Dilema kedua: “Dalam kasus partai-partai politik Dalit, bersekutu dengan partai-partai arus utama untuk mendapatkan kekuasaan dan berisiko kehilangan identitas, atau melakukannya sendiri dan berisiko diusir dari kekuasaan.” Dilema ketiga: “Partai-partai Dalit pada akhirnya mendapatkan hasil yang buruk di daerah pemilihan yang dilindungi undang-undang dibandingkan dengan partai-partai arus utama, yang dengan cara tertentu menggagalkan tujuan utama dari reservasi kursi.”
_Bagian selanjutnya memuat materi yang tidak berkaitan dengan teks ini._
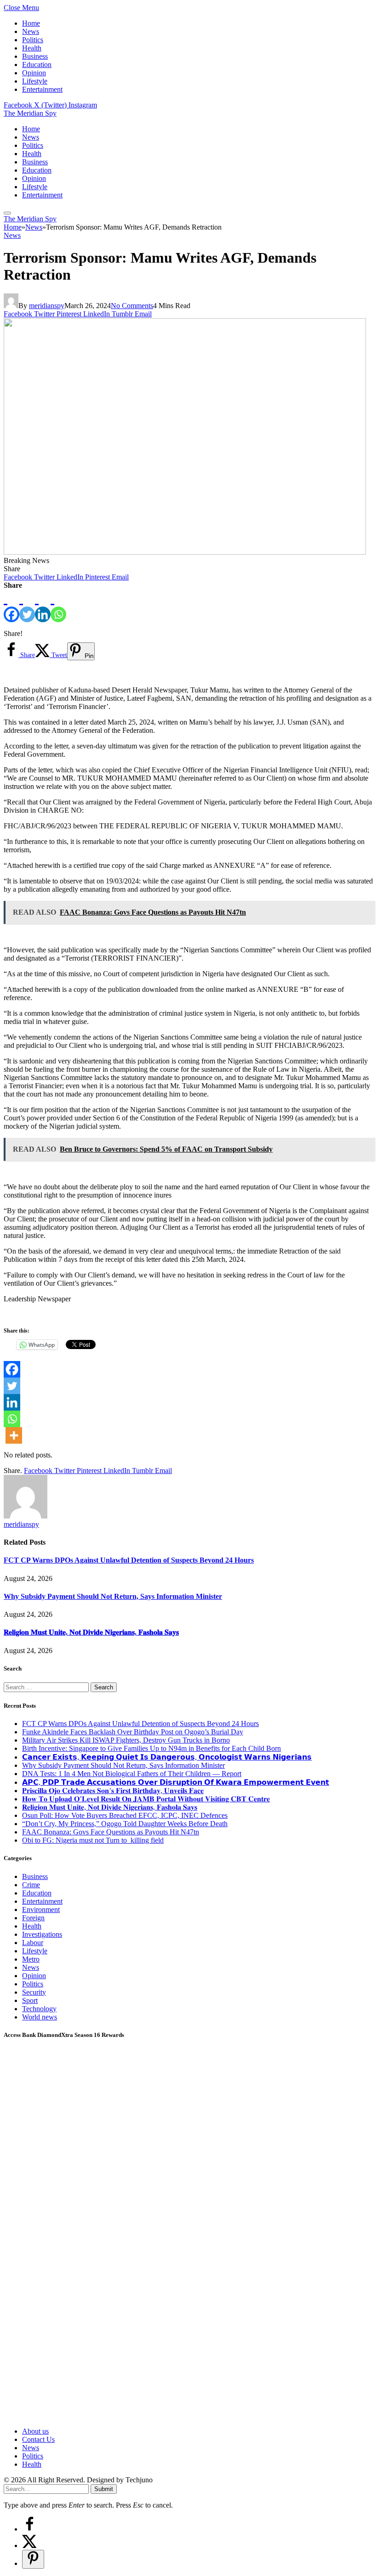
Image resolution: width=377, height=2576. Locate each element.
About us (35, 2431)
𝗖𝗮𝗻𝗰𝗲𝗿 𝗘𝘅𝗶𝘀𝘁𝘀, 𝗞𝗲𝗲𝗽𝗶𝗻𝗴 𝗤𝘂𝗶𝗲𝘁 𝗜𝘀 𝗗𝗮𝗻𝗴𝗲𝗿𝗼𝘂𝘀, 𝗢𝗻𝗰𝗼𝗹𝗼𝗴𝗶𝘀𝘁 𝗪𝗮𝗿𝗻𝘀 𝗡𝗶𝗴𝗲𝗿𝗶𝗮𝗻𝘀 (167, 1757)
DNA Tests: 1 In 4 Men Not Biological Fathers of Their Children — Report (131, 1773)
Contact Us (38, 2439)
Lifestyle (34, 81)
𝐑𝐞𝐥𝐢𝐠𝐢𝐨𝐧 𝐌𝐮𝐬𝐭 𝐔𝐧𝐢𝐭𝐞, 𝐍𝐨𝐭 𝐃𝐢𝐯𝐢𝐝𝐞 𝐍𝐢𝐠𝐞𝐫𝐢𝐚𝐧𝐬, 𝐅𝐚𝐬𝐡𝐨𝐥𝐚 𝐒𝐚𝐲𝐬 (91, 1632)
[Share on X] (29, 2545)
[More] (14, 1435)
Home (31, 23)
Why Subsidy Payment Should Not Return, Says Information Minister (113, 1596)
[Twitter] (27, 606)
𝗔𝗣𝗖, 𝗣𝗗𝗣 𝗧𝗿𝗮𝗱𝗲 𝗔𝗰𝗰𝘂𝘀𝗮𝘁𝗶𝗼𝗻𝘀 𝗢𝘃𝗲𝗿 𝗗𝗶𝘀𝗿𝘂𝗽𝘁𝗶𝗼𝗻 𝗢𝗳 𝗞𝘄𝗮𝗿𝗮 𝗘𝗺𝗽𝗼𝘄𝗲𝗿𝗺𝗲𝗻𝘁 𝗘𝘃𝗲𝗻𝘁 (175, 1782)
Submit (103, 2489)
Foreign (33, 1918)
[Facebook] (11, 606)
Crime (31, 1885)
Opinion (34, 73)
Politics (32, 40)
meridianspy (46, 305)
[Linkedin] (43, 606)
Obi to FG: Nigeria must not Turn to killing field (93, 1840)
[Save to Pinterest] (33, 2559)
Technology (39, 2009)
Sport (30, 2000)
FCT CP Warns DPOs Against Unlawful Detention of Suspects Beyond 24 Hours (129, 1560)
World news (39, 2017)
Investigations (42, 1934)
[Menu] (7, 213)
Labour (32, 1942)
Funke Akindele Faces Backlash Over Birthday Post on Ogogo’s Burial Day (132, 1732)
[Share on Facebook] (29, 2529)
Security (34, 1992)
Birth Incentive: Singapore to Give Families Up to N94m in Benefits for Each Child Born (151, 1748)
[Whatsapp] (58, 606)
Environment (41, 1909)
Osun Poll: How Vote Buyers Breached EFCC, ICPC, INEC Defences (125, 1815)
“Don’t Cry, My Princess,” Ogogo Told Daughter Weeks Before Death (125, 1824)
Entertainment (42, 89)
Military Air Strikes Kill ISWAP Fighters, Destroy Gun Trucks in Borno (126, 1740)
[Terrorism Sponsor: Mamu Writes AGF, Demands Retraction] (185, 552)
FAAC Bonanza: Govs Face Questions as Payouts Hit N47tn (110, 1832)
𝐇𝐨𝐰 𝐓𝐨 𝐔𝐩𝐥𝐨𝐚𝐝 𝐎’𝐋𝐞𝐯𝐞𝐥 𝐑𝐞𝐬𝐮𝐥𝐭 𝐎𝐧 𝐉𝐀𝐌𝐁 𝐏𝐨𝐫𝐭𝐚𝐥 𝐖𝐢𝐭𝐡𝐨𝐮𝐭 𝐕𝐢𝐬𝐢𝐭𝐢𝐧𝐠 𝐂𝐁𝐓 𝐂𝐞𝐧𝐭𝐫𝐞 (146, 1799)
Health (31, 48)
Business (35, 56)
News (30, 31)
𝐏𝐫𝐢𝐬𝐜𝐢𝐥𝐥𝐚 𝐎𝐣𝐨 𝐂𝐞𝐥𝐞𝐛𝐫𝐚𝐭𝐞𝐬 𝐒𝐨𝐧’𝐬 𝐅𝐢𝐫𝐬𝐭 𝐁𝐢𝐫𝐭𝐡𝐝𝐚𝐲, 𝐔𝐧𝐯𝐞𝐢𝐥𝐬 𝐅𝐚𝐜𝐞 (113, 1790)
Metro (31, 1959)
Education (36, 64)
Paswan melawan kendala dilema yang kejam ini dengan bergandengan tangan dengan komunitas lain dan bersekutu dengan partai-partai dari berbagai spektrum politik. Paswan menjelaskan filosofi strategi intinya dengan menggunakan metafora telapak tangan manusia. “Bayangkan telapak tangan, bagaimana keempat jari dan ibu jari saling bersinkronisasi dan menjaga genggaman dengan baik, sehingga kelompok sosial, termasuk Dalit, menjaga keharmonisan sosial dalam masyarakat dengan bersekutu dengan yang lain.”

Baba Saheb Ambedkar menghadapi dilema seperti itu pada pemilu pertama tahun 1952 ketika ia mencalonkan diri sebagai calon dari Partai Buruh Independen. Belakangan, para pengikut RPI juga menghadapi dilema serupa. Akibatnya, RPI di Maharashtra terpecah menjadi berbagai kelompok dan hampir terpinggirkan selama beberapa dekade. Baru-baru ini, faksi Athavale dari RPI bergabung dengan BJP demi kelangsungan politiknya.

Pemimpin BSP Mayawati menghadapi dilema serupa di UP dan juga di negara bagian lain di jantung Hindia, tempat BSP berusaha membuat terobosan politik. Mayawati menghadapi dilema ini dengan mengembangkan strategi dua jalur Dalit yang unik. Pertama, ia menjalin aliansi dengan semua partai politik arus utama – pada tahun-tahun awal dengan SP, tiga kali dengan BJP dan kemudian dengan Kongres.

Kedua, ia ikut serta dalam pemilu sendirian namun membentuk aliansi langsung dengan kasta dominan dan kelompok masyarakat dengan mengajukan kandidat dari kasta atas dan Muslim dalam jumlah besar. Mayawati mengambil risiko dengan mengikuti strategi yang sama, yaitu negosiasi langsung dengan kasta dan komunitas, dengan melibatkan kasta atas dan umat Islam dalam jumlah besar pada tahun 2014.

“Mayawati mampu melakukan strategi seperti itu karena kelompok intinya – Jatav – memiliki keunggulan dalam hal jumlah. Jatav merupakan mayoritas (56 persen) suara Dalit di UP dan bersama dengan Dushad (Paswan) menguasai hampir tiga perempat suara Dalit di Bihar. Faktanya, Jatav menguasai hampir seperenam suara di beberapa negara bagian di jantung Hindia.”